- [Assignment 1] Reproduce the passage about Clark's videos from "Clark’s crusades against" to "spent years crafting.".
- [Assignment 2] Write the next part of the passage about Clark's videos, picking up after its final sentence.

- [Passage]
--- START ---

The titles of Clark’s videos take a harmless just-asking-questions tone that invites people to click and see for themselves. Yet far from providing options for women, Clark allows her guests to peddle scientifically dubious claims in service of a sweeping Christian conservative worldview. An episode called To Vax or Not to Vax: Educating Parents on the Options features an interview with the outspoken anti-vaccine doctor Bob Sears, who has been disciplined by California’s state medical board for wrongly exempting a two-year-old patient from vaccinations. It also doesn’t take long for Aaron Kheriaty, the Catholic thinktank fellow interviewed on Is IVF a Huge Ethical Mistake, to tell listeners that there is no such thing as an ethical way to perform IVF. (“While it may be uncomfortable or inconvenient to hear the things that you’ve said today in this interview, the facts are on your side,” agreed Clark, nodding solemnly.)

Clark’s crusades against topics such as birth control – that it “accelerates ageing”, “induces abortion”, causes cancer and fertility issues – make more sense in light of the Trump administration’s pro-natalist policy agenda, which organizations like Turning Point USA and Project 2025 have spent years crafting.

--- END ---

- [The data]
--- START ---

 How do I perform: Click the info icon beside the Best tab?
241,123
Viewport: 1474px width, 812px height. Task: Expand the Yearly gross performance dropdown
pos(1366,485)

--- END ---

- [Answer 1]
Clark’s crusades against topics such as birth control – that it “accelerates ageing”, “induces abortion”, causes cancer and fertility issues – make more sense in light of the Trump administration’s pro-natalist policy agenda, which organizations like Turning Point USA and Project 2025 have spent years crafting.

- [Answer 2]
“It’s all tied together with the goal of shaming women who have sex and who might get pregnant, and ensuring that they really are forced into the idea of this nuclear family because it preserves current power structures,” said Dr Jennifer Lincoln, an OB-GYN in Portland, Oregon. “They come at it from this Maha angle of ‘we have to protect women,’ and then they legislate away people’s choices to use these medicines that are literally life-saving for so many people.”

They are feeling pretty good about how far they’ve come. In a recent interview with Lara Trump on her Fox News show, Cooper said that it was “incredibly cool” for young people to be conservative now. As she put it: “I think Democrats have their work cut out for them.”